Ghislaine a travaillé comme hôtesse de caisse jusqu’à 35 ans. Elle vit son licenciement comme une opportunité pour se reconvertir. A l’occasion d’une découverte de la filière électricité, elle s’engage dans un parcours qualifiant. Aujourd’hui elle est agente de maintenance des systèmes automatisés chez Mélifrais-Vendeville.

Portrait de Ghislaine Qu’est-ce-qui a motivé votre reconversion ?
J’ai arrêté ma scolarité à 16 ans parce qu’il fallait travailler. J’ai trouvé rapidement dans le commerce comme vendeuse et hôtesse de caisse mais je ne me voyais pas faire cela toute ma vie. Quand j’étais jeune, j’adorais bricoler, j’étais curieuse et j’aimais comprendre comment les choses fonctionnent. A 35 ans, je me suis trouvée « licenciée » et là je me suis dit que c’était le moment, qu’après il serait trop tard pour changer. J’avais des droits aux Assedic et j’en ai « profité ». On m’avait proposé de passer un bac pro secrétariat bureautique mais ça ne me correspondait pas du tout. Au Cueep de Sallaumines, j’ai participé à une journée de découverte des métiers de l’électricité. Je me suis lancée.
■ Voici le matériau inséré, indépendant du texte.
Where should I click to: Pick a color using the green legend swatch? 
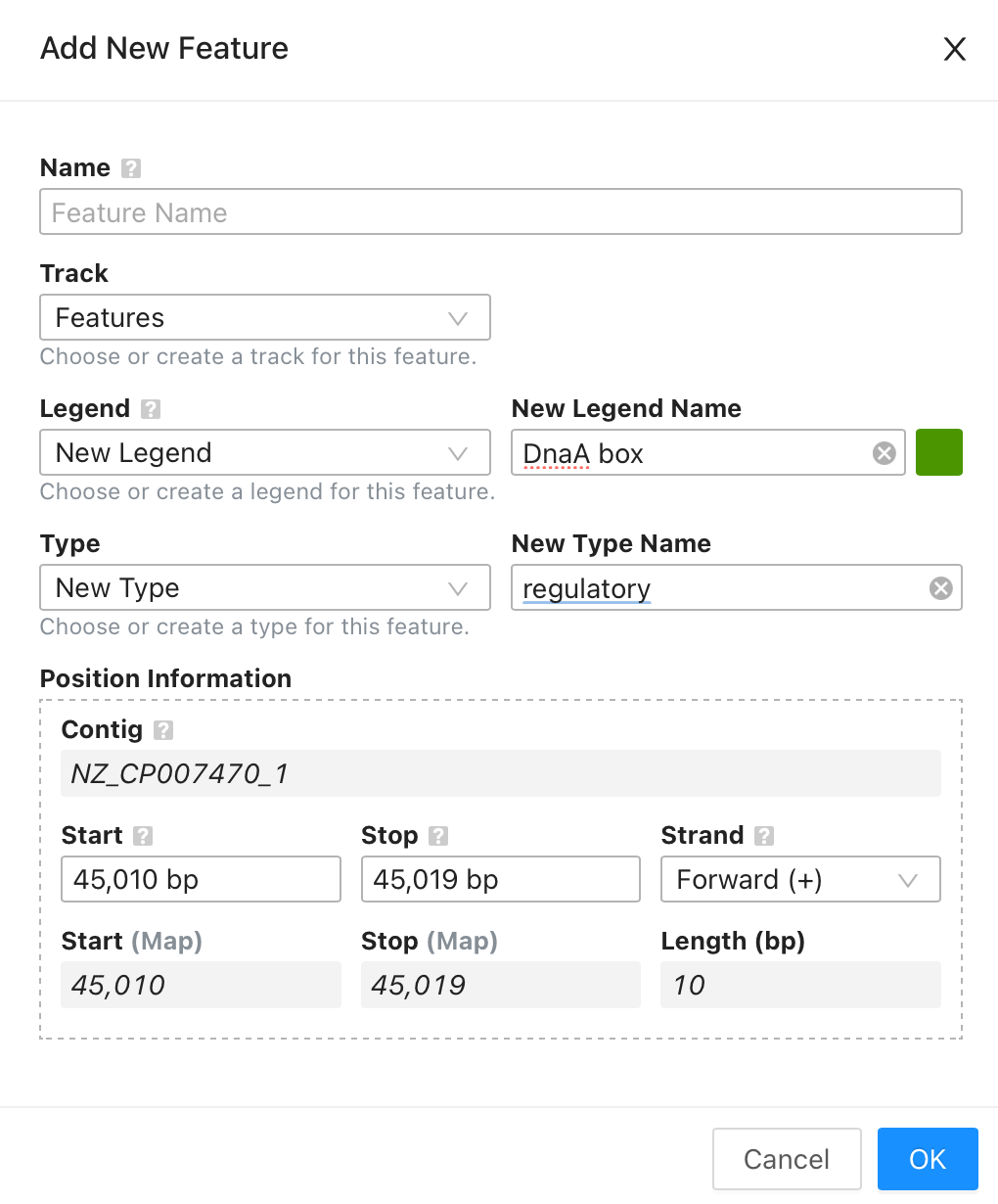[939, 452]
J’ai suivi une formation et obtenu mon CAP/BEP « électrotechnicienne » sur 2 ans. Nous étions 6 filles dans le groupe et je suis la seule à avoir terminé ; les autres se sont découragées petit à petit...
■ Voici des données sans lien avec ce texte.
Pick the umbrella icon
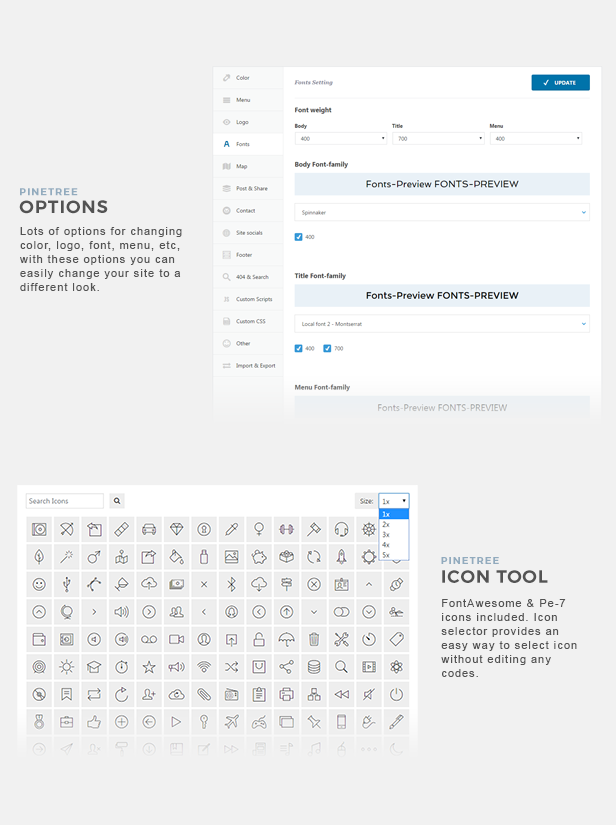This screenshot has width=616, height=825. click(286, 639)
Que s’est il passé à l’issue de votre formation ?
Le BEP électrotechnique donne des bonnes bases en électricité industrielle mais je souhaitais faire de la maintenance sur système automatisé et j’avais encore la possibilité de me former pendant un an. J’ai choisi de faire un bac professionnel « maintenance des systèmes mécaniques automatisés » au Greta de Lens. Là j’étais la seule femme.
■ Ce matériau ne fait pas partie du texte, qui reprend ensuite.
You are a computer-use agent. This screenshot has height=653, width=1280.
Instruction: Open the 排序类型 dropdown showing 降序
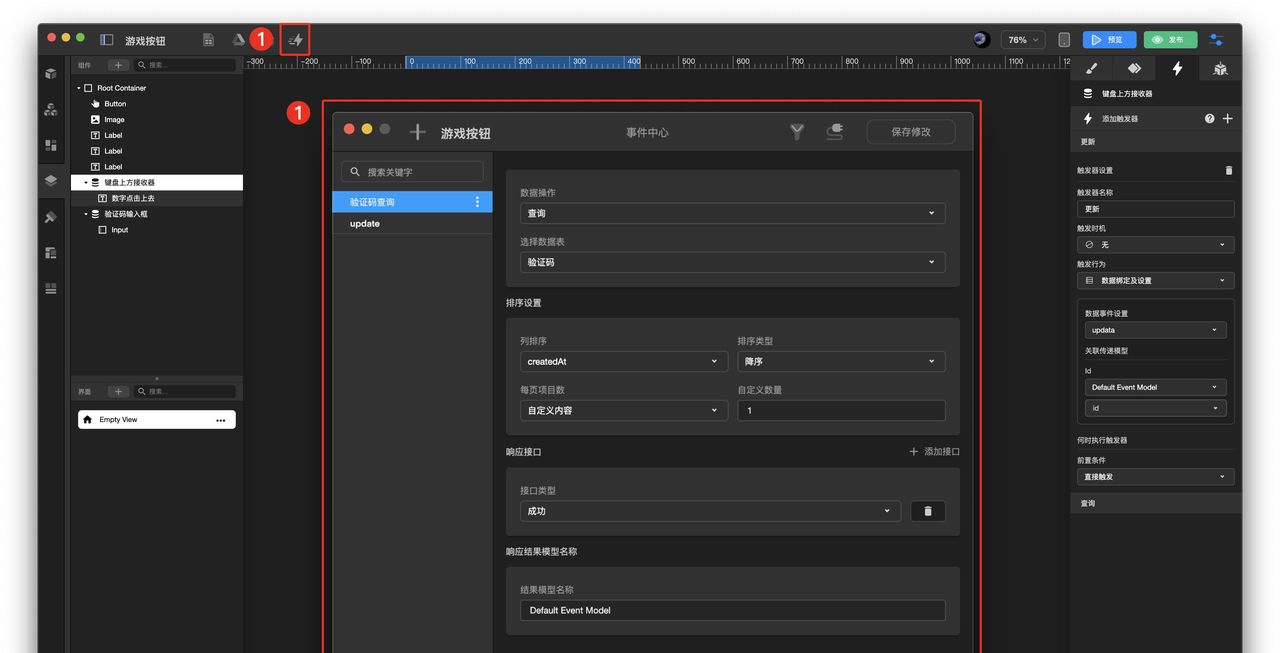click(x=842, y=361)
Dans quelles circonstances avez-vous trouvé votre emploi chez Mélifrais ?
Suite à mon bac, j’ai été prise en intérim pendant 2 mois. J’étais chargée, dans une station d’épuration, de la maintenance préventive des pompes et des décompresseurs et j’intervenais en cas de panne. Il faut des connaissances techniques supplémentaires en traitement des eaux pour effectuer la maintenance chez eux et ils ne proposent que du temps partiel. Je voulais un temps plein. J’ai alors effectué un CDD aux « Gourmets de l’Artois » qui est une filiale de Melifrais. C’est comme ça que mon employeur actuel est venu me proposer un poste. Il emploie 20 salariés à la production et, à part lui, aucun n’est formé pour intervenir sur la conduite des machines ; mes compétences techniques l’intéressaient dans la mesure où j’acceptais de faire de la production sur une partie de mon temps de travail. Je fais donc de la fabrication et j’interviens en prévention ou lors des nouvelles installations sur l’embouteilleuse, la filmeuse, l’étiqueteuse et la chaudière. Ce sont des systèmes mécaniques semi-automatisés. Lorsqu’il y a une panne, si l’employeur n’est pas là, j’interviens.

Comment se passe votre travail ?
Parfois, il s’agit d’effectuer des dépannages en hauteur mais je n’ai pas le vertige. Lorsque les pièces sont lourdes, il y a toujours un moyen de contourner la difficulté : utiliser des techniques de portage ou se faire aider si c’est vraiment trop lourd.